**SHORT PROBLEM:**
Copy out, word for word, the stretch of the records from the line containing "Select the チャート candlestick tab" through the end of the records, leaving the pictures out.

────────────────────

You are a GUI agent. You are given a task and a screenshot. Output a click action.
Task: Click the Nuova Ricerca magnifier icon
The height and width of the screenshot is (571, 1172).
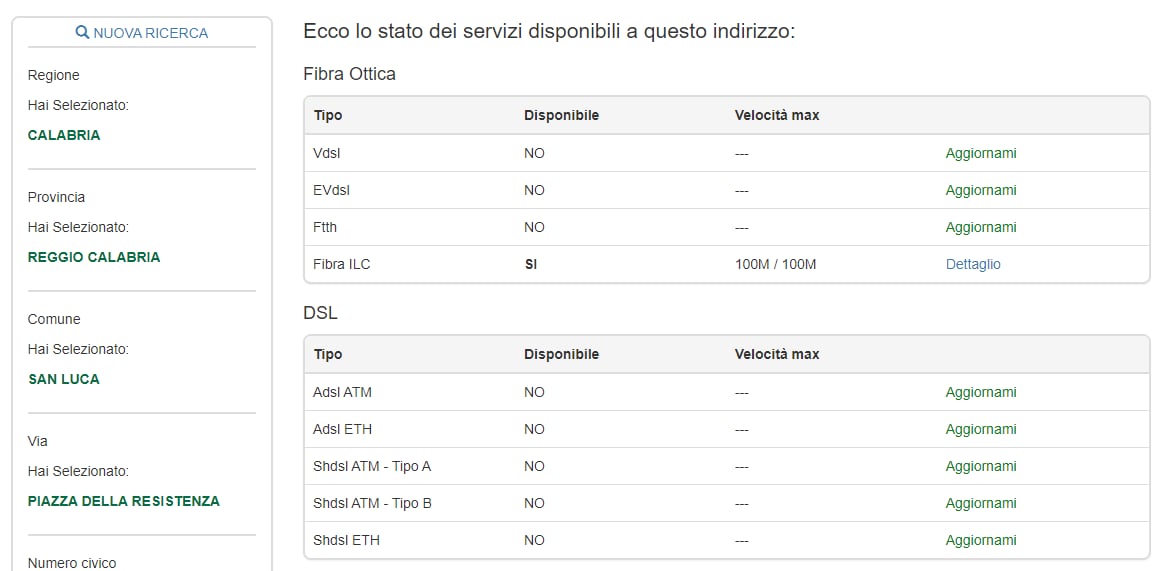(83, 33)
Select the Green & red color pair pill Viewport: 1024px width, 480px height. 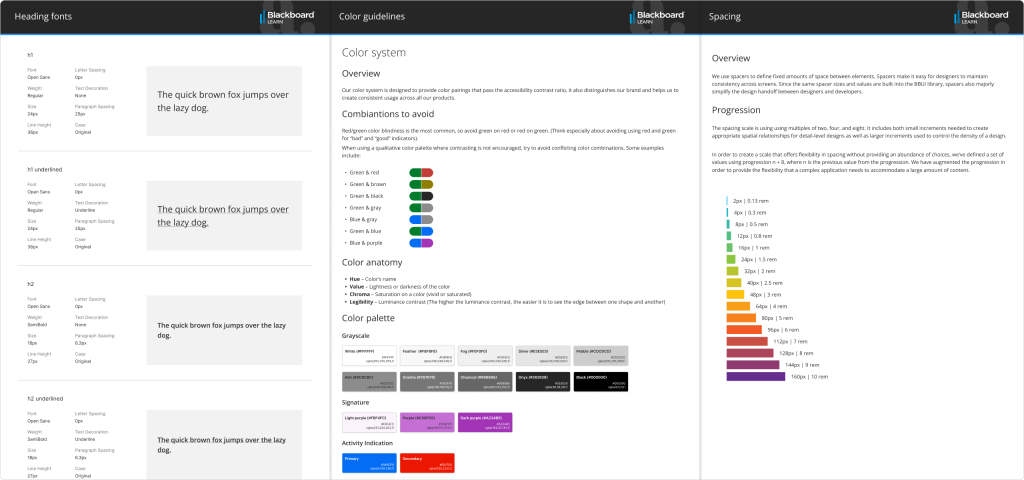click(x=421, y=172)
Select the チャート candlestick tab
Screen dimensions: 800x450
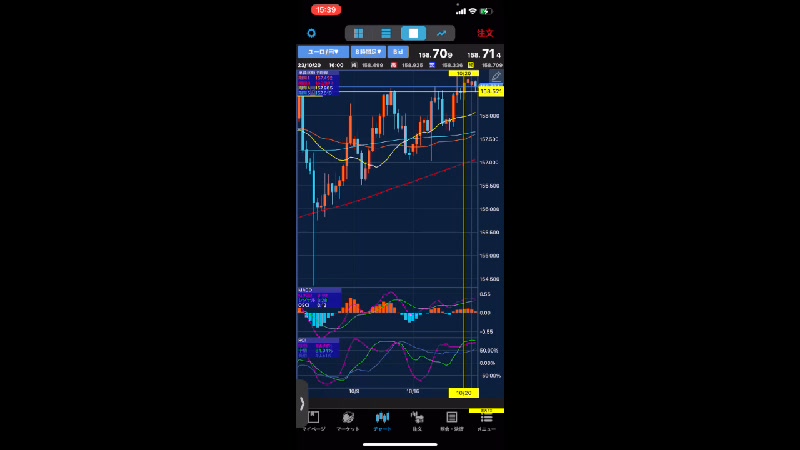[x=382, y=420]
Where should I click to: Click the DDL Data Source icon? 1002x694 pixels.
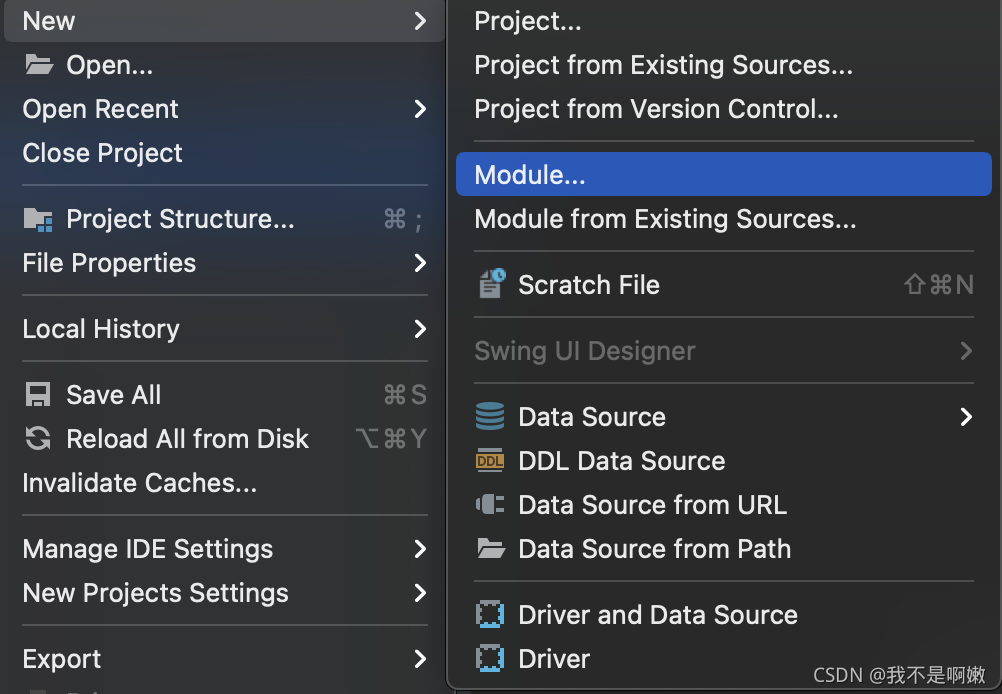click(490, 461)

────────────────────

**ANSWER TO THE PROBLEM:**
Select the チャート candlestick tab
Screen dimensions: 800x450
[x=382, y=420]
Where should I click to: Click the DDL Data Source icon? 1002x694 pixels.
click(490, 461)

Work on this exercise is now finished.